Until now, the Cox proportional hazard model has been the most widely applied to predict survival outcomes. Due to the rarity of PM in cervical cancer patients, limited studies as to prognosis have been launched before.12,28,29 In the present study, we identified several factors, including older age, surgery, race, organ site metastasis (bone, brain, liver), and distant lymph metastasis, were identified as prognostic factors for cervical cancer patients with PM at diagnosis. The median survival after PM was eighteen months with 2- and 5-year survival rates of 37.7% and 7.5%, respectively.1 Traditionally, several widely recognized staging systems are available for evaluating the prognosis of cervical cancer patients, such as the Federation International of Gynecology and Obstetrics (FIGO) staging, TNM staging systems, and American Joint Committee (AJCC) cancer staging system. However, these staging systems and prognostic factors were only applied to cervical cancer patients without PM. In this study, we developed the proposed nomogram, which incorporated seven comprehensive and easily available variables, performed well as supported by the C index values in the training and validation cohorts, respectively. In the PM risk estimation nomogram, age, surgery, organ site metastasis, and distant lymph metastasis have been reported to decrease the possibility of better prognosis in advanced cervical cancer.1,30–32 Besides, when cervical malignancy metastasizes to the pulmonary, surgery is a good choice because it provides a survival advantage.33,34 Collectively, based on these survival predictions, the nomogram might serve as a tool to select patients for evaluating the efficacy of pulmonary resection in patients with early cervical cancer and different risks of PM.

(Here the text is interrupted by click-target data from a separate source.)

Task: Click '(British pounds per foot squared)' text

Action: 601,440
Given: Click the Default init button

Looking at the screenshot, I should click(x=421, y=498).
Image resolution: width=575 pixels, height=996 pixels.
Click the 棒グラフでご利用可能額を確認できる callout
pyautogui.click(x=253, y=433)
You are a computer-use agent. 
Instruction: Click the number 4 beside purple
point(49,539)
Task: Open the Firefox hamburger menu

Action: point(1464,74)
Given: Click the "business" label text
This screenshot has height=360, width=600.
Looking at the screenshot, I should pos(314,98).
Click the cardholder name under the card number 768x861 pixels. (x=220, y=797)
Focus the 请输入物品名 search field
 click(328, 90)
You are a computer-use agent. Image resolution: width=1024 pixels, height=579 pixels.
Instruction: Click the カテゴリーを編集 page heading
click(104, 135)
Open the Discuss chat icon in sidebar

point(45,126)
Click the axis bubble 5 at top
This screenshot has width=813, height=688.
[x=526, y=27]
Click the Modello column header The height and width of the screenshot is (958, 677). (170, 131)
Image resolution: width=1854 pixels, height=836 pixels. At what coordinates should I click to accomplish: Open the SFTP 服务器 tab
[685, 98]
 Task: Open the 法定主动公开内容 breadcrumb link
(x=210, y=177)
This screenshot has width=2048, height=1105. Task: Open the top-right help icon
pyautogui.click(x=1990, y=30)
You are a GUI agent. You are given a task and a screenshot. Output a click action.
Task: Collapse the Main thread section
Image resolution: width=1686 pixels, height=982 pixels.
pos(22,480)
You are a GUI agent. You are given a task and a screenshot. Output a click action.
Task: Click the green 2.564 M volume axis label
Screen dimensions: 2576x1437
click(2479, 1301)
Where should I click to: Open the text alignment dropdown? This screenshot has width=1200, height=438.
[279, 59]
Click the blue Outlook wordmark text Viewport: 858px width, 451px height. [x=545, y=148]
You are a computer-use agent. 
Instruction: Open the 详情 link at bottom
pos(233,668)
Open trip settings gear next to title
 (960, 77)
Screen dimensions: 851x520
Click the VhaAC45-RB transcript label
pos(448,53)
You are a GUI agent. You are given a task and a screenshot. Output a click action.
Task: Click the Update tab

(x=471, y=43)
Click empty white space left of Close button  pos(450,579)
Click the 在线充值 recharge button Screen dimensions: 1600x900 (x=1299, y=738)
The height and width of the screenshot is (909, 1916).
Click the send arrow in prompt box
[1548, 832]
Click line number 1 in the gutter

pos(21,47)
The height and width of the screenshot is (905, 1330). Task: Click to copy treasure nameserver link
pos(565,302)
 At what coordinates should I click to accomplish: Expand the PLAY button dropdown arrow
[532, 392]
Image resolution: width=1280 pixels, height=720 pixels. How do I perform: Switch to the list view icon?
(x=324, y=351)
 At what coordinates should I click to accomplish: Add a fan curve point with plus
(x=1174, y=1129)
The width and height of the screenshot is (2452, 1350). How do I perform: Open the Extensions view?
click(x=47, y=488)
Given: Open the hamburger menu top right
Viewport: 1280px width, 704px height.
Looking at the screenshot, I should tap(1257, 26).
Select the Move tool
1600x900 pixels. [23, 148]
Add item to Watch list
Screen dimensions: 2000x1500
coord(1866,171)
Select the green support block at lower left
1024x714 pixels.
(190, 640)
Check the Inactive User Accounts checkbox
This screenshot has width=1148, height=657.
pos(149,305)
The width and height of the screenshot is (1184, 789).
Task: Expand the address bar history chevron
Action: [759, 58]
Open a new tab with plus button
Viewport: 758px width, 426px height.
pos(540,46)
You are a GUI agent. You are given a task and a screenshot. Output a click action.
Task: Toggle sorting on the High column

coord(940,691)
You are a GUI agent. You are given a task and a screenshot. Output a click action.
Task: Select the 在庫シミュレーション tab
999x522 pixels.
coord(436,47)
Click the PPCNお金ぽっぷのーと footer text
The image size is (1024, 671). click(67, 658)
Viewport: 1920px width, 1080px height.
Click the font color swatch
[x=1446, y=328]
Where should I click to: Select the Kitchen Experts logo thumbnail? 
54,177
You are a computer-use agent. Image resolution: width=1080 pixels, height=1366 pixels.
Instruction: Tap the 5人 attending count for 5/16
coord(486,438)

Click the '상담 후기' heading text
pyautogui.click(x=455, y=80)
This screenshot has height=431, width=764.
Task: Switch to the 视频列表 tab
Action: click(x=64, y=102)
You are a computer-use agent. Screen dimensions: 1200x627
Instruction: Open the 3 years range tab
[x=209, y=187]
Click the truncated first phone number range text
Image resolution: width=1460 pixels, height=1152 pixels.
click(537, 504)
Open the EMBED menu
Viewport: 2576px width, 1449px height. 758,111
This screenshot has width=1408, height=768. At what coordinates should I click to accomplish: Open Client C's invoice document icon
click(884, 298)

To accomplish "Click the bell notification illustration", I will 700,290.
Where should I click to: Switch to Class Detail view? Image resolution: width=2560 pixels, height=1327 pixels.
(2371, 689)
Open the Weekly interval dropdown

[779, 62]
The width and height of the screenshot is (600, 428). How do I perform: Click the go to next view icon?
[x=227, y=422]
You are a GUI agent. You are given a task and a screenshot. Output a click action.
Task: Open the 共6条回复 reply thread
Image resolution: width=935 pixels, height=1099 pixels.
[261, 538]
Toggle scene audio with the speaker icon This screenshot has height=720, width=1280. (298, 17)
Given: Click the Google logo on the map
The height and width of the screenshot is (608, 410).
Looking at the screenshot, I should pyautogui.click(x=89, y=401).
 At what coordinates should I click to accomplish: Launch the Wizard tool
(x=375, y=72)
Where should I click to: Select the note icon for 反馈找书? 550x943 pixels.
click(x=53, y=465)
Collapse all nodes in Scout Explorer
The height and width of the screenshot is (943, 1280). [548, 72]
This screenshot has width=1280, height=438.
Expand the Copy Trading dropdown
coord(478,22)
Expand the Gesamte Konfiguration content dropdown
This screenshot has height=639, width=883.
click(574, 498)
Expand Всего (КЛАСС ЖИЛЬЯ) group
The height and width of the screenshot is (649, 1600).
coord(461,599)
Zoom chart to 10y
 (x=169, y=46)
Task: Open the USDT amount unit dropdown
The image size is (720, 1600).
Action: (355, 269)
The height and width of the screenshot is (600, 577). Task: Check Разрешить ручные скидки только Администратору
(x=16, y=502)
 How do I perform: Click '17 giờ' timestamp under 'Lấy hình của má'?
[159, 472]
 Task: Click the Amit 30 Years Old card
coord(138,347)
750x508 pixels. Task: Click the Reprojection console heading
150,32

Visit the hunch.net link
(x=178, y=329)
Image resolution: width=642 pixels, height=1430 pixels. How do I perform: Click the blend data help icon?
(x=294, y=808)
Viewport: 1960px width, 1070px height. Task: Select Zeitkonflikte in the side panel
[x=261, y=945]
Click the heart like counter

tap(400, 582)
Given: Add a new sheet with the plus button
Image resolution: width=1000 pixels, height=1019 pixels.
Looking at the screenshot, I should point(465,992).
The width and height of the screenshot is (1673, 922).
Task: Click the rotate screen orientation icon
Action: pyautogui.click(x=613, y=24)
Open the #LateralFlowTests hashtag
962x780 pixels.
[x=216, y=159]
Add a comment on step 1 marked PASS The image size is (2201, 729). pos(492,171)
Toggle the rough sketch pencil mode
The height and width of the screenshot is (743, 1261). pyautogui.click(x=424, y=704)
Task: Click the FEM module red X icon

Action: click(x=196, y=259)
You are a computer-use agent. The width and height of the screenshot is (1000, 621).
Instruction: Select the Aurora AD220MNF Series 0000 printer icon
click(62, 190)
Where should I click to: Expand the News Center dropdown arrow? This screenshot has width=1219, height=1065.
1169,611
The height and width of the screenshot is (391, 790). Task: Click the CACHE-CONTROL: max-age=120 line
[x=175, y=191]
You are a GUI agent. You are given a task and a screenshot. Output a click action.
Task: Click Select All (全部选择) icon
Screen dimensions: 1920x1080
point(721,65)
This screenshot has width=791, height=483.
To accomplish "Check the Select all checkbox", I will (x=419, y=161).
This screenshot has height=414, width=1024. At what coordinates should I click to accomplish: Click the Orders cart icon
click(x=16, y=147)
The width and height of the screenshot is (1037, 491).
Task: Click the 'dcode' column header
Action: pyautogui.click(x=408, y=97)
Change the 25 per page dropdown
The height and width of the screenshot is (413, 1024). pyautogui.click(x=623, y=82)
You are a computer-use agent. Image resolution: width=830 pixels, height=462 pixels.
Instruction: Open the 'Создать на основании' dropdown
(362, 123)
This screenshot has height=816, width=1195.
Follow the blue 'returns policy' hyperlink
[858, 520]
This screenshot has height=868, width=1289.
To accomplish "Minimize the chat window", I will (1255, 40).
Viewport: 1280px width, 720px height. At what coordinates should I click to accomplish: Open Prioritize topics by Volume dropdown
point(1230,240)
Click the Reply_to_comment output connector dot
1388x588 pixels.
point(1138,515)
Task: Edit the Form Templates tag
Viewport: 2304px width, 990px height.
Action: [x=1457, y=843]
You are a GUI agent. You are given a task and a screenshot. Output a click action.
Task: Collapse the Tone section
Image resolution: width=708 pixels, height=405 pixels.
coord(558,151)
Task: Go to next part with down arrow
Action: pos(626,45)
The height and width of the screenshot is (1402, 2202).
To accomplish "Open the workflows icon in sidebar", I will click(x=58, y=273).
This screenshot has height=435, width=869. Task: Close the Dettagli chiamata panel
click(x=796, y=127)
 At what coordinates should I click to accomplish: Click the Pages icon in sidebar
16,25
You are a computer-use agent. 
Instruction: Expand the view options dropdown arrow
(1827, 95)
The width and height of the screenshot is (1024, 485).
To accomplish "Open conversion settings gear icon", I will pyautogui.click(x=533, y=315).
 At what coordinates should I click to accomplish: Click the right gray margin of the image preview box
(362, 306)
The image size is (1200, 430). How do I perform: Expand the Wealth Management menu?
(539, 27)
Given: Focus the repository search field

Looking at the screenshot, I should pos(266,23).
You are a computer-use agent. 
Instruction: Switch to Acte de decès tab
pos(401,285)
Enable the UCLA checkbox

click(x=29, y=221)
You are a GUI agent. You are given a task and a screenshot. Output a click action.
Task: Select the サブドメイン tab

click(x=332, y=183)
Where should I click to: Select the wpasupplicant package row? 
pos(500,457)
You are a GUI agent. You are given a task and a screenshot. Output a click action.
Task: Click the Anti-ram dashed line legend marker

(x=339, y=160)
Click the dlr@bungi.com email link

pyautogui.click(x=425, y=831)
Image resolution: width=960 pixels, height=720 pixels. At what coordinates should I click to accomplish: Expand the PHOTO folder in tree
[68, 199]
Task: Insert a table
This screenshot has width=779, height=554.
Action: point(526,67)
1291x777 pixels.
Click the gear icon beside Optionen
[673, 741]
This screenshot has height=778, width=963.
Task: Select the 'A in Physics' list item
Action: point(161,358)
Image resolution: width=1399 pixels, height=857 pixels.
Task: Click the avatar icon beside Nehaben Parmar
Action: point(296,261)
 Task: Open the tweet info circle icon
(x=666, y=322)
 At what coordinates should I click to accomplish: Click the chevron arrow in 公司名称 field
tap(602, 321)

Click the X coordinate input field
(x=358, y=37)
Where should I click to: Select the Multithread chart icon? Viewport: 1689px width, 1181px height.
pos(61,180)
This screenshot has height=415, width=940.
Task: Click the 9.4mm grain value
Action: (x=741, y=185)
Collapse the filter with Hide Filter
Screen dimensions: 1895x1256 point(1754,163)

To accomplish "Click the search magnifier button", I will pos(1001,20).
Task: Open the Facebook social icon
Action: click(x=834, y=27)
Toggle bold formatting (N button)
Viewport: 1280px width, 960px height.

This large-scale study revealed the clinical characteristics, risk, and prognostic factors for cervical cancer patients with PM. However, there were also some limitations in our study. First, this analysis was based on data from the SEER database, as mentioned above, information on active surgical resection of the pulmonary lesion(s), and non-operative therapy could not be obtained, which was recommended to improve the prognosis; Second, although the nomogram achieved definite predictive accuracy of PM, however, the estimation of prognosis for the cervical cancer patient with PM remained relative inefficiency, extra laboratory parameters, which might play crucial roles in determining the prognosis; Third, this was a retrospective study that could not completely avoid data selection and measurement biases, it is necessary to validate the results from more prospective studies or multicenter studies in the future.

Conclusion

The deep learning signature could be used for risk stratification in cervical cancer patients with or without PM, and the random forest model provided an optimal estimation of PM risk in cervical cancer patients. The feature selection approach identified that age, surgery, advanced stage, organ site metastasis, lymph nodes metastases, and poor differentiation were associated with an increased risk for PM, some of which also correlated with the survival outcome.